By Lisa Zamosky
Chronic diseases like diabetes require ongoing and consistent medical care. Holding onto health insurance if you’re managing a diabetic condition, or finding coverage if you don’t have insurance, often proves to be a critical part of maintaining good health.
In fact, a recent study of nearly 3,400 low-income adults published in the Journal of the American Board of Family Medicine found that people who had short lapses in health insurance coverage (Medicaid coverage, in this case) or no coverage at all during the three years of the study, were less likely to receive preventive medical services, such as important diabetes-related screening tests and flu vaccinations.
It’s hardly surprising to learn that sporadic health insurance coverage would limit someone’s access to medical care. Generally speaking, caring for yourself if you have diabetes is pricey. According to the American Diabetes Association, the average annual cost of medical care for people with diabetes is ,649.
Diabetes Care and Paying for Coverage
I talked with Erin Moaratty, chief of external communications with the Patient Advocate Foundation, a national nonprofit that helps consumers navigate the healthcare system. Given that diabetes is one of the most common chronic diseases – more than 23 million people in the United States are diabetic – I wanted to learn more about the options available to those struggling to pay for their medical care.
Unfortunately, she told me, “There are very limited resources for those with diabetes who are uninsured.”
But limited resources doesn’t necessarily mean that none are available. She offered some suggestions for those with diabetes looking for ways to cover the cost of their care that are well worth mentioning.
It’s critical for people with diabetes to regularly test their blood sugar levels and continue to take medications that keep their diabetes in check. If you have either exceeded your insurance benefits or have no coverage at all, Moaratty suggests looking into whether you qualify for a pharmaceutical drug program.
The Partnership for Prescription Assistance and Needymeds.org are two resources that connect people with programs that aid in gaining access to prescription medications. In addition, on Needymeds.org you’ll find listings of state-based programs that cater to the underinsured.

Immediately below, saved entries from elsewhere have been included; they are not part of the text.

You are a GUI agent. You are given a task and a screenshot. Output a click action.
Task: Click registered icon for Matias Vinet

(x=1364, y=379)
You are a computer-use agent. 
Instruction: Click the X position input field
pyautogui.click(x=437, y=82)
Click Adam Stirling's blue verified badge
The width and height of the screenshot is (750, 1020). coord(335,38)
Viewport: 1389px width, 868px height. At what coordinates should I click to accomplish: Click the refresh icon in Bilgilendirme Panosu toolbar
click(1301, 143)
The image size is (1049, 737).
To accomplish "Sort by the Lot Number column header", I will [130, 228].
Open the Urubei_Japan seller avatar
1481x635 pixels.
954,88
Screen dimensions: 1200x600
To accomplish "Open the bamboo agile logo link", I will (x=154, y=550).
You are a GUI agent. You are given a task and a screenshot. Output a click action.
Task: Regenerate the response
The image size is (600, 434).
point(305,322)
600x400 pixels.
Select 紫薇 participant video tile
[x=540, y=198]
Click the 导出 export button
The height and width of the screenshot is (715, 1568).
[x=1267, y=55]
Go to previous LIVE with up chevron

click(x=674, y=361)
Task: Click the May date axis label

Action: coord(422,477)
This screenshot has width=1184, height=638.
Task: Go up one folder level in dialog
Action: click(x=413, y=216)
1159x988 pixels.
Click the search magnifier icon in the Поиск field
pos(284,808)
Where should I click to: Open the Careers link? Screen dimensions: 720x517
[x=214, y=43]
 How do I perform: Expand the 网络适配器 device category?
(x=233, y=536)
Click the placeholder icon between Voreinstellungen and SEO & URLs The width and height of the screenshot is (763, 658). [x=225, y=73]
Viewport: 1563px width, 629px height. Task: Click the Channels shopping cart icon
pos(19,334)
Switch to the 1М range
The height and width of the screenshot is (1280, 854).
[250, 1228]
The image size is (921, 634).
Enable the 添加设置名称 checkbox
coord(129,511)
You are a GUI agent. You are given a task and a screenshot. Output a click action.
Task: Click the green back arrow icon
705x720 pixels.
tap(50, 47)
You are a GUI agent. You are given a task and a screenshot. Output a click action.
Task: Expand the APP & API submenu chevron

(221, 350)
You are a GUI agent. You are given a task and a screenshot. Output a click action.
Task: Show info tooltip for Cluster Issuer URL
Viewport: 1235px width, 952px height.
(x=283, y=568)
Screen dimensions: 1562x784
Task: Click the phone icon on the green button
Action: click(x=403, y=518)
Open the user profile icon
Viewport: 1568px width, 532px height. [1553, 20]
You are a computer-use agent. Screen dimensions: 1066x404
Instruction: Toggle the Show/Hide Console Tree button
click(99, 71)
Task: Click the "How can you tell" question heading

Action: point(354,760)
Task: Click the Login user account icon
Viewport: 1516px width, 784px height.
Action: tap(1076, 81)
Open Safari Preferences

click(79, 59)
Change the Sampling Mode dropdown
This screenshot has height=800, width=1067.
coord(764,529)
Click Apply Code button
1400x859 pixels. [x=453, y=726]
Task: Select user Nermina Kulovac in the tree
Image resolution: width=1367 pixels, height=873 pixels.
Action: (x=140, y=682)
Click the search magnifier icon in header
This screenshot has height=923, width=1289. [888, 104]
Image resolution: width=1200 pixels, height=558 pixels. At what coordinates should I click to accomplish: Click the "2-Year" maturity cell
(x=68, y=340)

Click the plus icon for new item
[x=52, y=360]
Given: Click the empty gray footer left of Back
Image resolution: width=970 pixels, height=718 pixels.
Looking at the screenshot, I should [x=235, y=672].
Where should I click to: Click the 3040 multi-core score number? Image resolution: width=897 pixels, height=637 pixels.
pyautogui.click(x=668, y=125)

Many times on this blog, I have mentioned the Pre-Existing Health Insurance Plans (PCIP) available as a result of health reform to anyone with a medical condition who has been uninsured for at least six months. These programs have been underutilized but are providing a real lifeline to people who have taken advantage of them. You can find information on the programs in your state at: www.pcip.gov.
Finally, Moaratty says, “The Patient Advocate Foundation provides assistance to diabetic patients, helping them navigate the system and find the resources, insurance and/or funding that will help them continue care.” In addition, the organization just launched a diabetes prevention page worth checking out.
Moaratty also suggests exploring COBRA coverage if you’ve lost your job (just be forewarned that in most cases it’s extremely expensive). And, if your spouse has insurance through his or her employer, make sure you check into whether you can join that plan if you’ve recently lost coverage.
Finally, remember that adult children up to age 26 are now eligible to stay on their parents’ insurance plan under the health reform law. That new benefit has helped 2.5 young adults who previously were without insurance to obtain coverage.